Cattle car: The name balloonists have given to the commercial balloons that take paying passengers up for a ride. A regular balloon will have a basket that can carry anywhere from 1 to 4 people. On the other hand, the commercial balloons have baskets large enough to carry up to 10 people at one time. As would be expected, to lift a load this size requires a very large balloon envelope. The normal launch schedule has the commercial balloons taking off in the first wave of launches.
Cold inflation: To fill a hot air balloon envelope with unheated air using a large fan. Around a hot-air balloon field, this term is almost self-explanatory. This does two things, it allows for the use of an inexpensive source of air to fill a balloon while it is on the ground. Then, with the balloon filled with cold air, the burner can be turned on with very little risk of damaging the envelope.
Envelope: The most prominent item in a hot air balloon system. This is the structure, usually made of colorful fabric, which contains the heated air. The envelope is what is commonly referred to as the balloon.

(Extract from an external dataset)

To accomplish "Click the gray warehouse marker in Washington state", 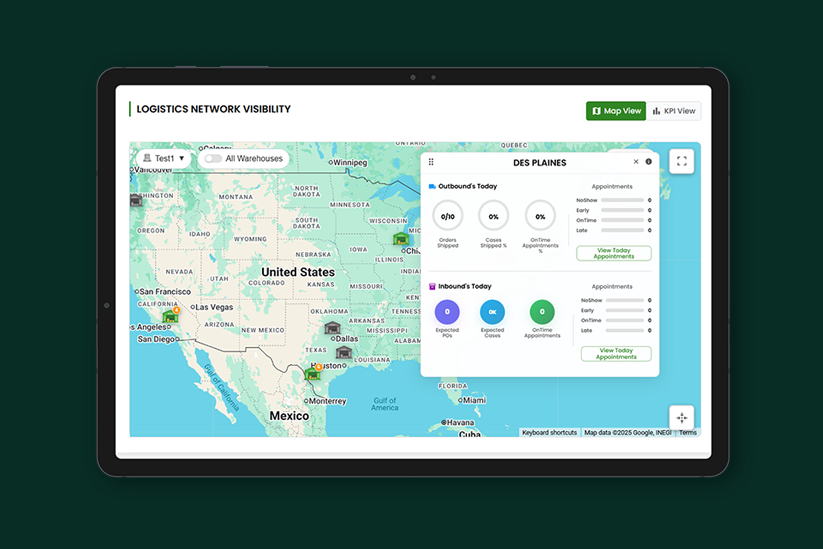I will click(136, 200).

Hot inflation: The process of heating the air in a balloon envelope with a large propane heater. The process begins when the balloon is on its side, filled with cold air. The heat from the burner causes the air to expand as it heats; thus inflating the balloon further with hot air resulting in the balloon rising to a vertical position.
Freedom: The instant that a balloon basket is free of the earth. The precise time that the lifting force of the hot air is just enough to overcome the force of gravity holding the basket to the ground.
Piball: An abbreviation of the words "Pilot balloon." The piball is a black helium filled balloon like those used at Halloween parties. The black orb is released very early in the morning just before balloons are cleared to launch. As the piball rises, its path is observed to see which way the wind blows. A black balloon is used because it is easiest to see for a longer time as it rises into a lightly colored sky.
Shapes: A name given to the hot air balloons that are shaped different than the classic balloon shape of an upside-down teardrop. Many of the shapes are made to look like a product of a company that owns or sponsors the balloon. A balloon shaped like a very large milk-cow is owned by a well known local dairy. A nationally known bank had a couple of balloons shaped like piggy banks. A telephone company flew a balloon shaped like a telephone booth.
Weight on: The name of the process for keeping the basket of an inflated hot air balloon on the ground. People hang on to the side of the basket using their body weight to keep the basket grounded. This usually happens twice for each flight. First, to keep the balloon from taking off prematurely and again when a balloon comes in for a landing to get the basket on the ground.
Zebra: The name given to Flight Directors and officials who move around the field giving instructions for launching the hot air balloons as well as clearance to launch. Most of the officials wear black and white striped shirts to make them easy to see in a crowd. Most Zebras are volunteers and most have a lot of fun with the name "Zebra." One man really got into the part. He was wearing a short sleeved shirt and shorts that were made of material that looked like zebra skin. He also had shaved his head and put zebra skin patterns on his head with makeup. One female Zebra was wearing the conventional long sleeved striped shirt of an official; however, she was wearing a hat that looked like the head of a zebra. Most Zebras looked very much as if they could officiate at a football game.